TASK INSTRUCTIONS:
The reply should hold nothing except the lines from the one with "Image resolution: width=1776" through the end of the entries, duplicated exactly and with no pictures.

Saved entries:
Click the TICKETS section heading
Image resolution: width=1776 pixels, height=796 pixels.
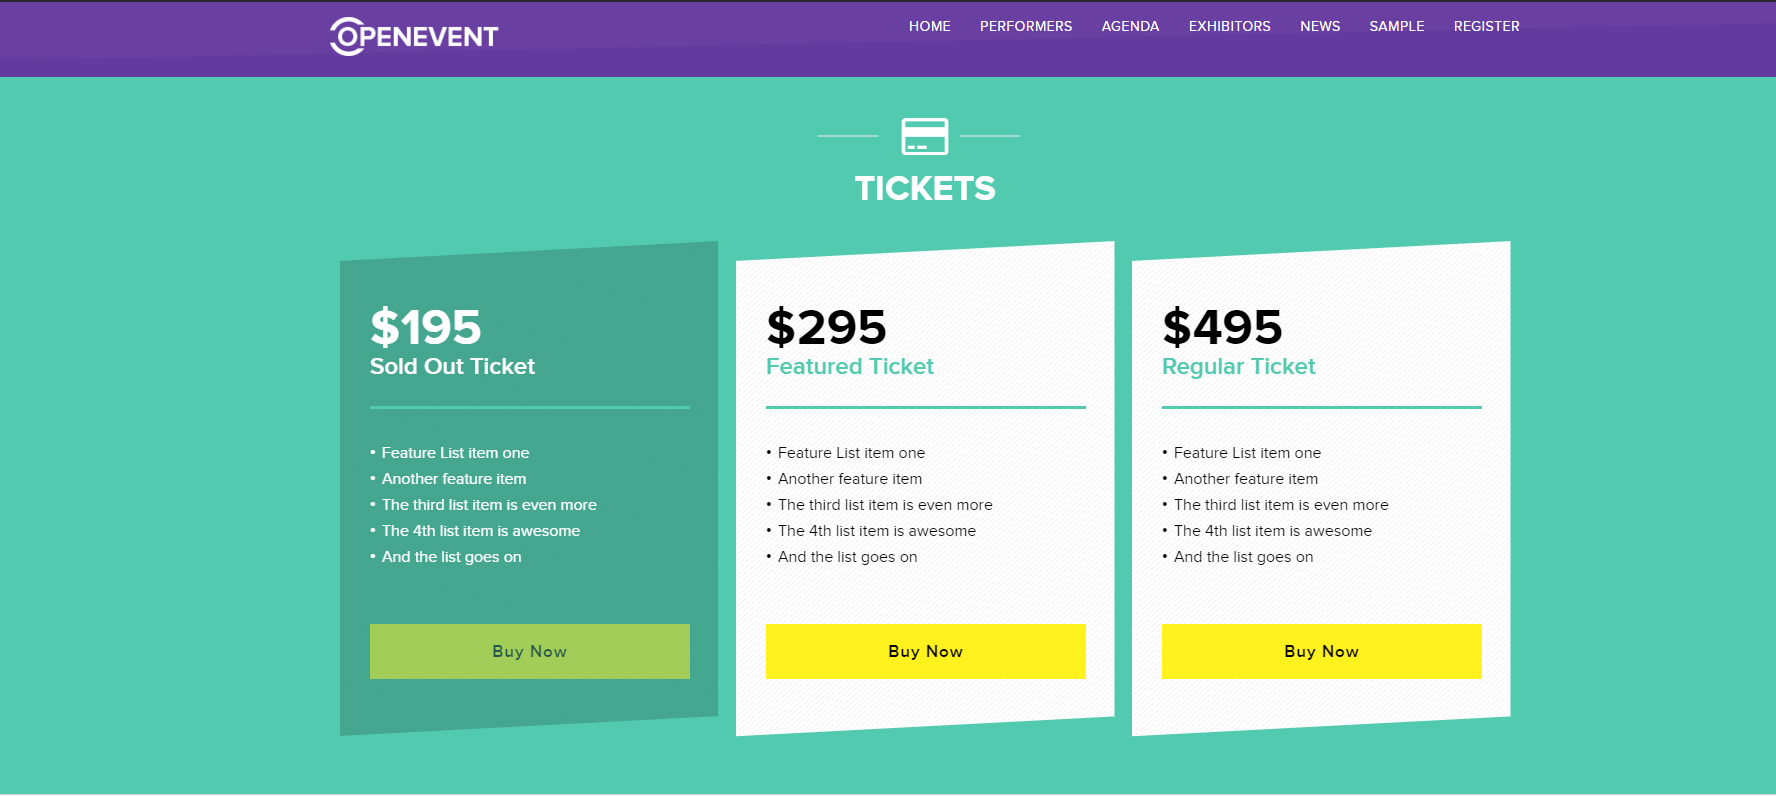pyautogui.click(x=925, y=188)
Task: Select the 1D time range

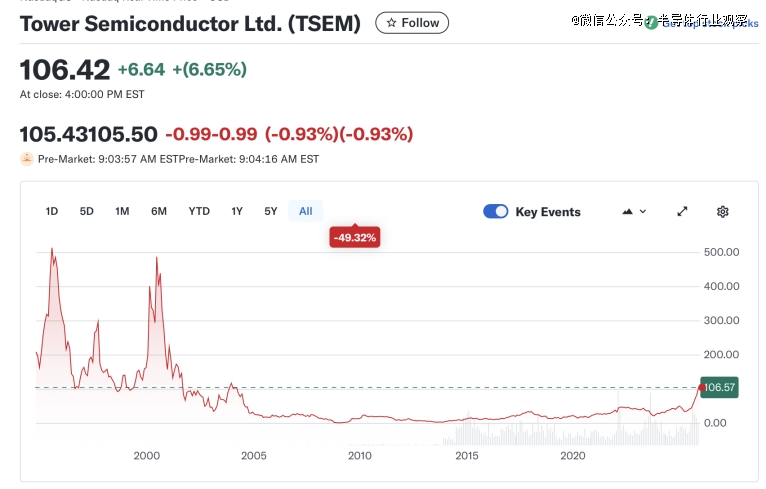Action: click(x=52, y=211)
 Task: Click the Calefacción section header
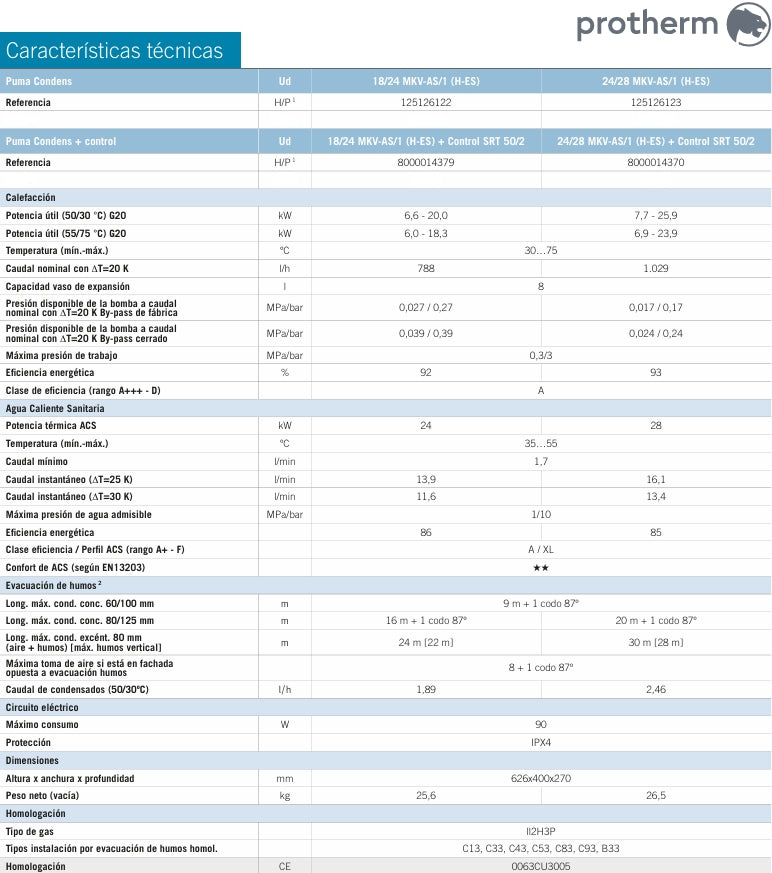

TASK ANSWER:
Image resolution: width=1776 pixels, height=796 pixels.
pyautogui.click(x=925, y=188)
Task: Select the 1D time range

Action: click(x=52, y=211)
 Task: Click the Calefacción section header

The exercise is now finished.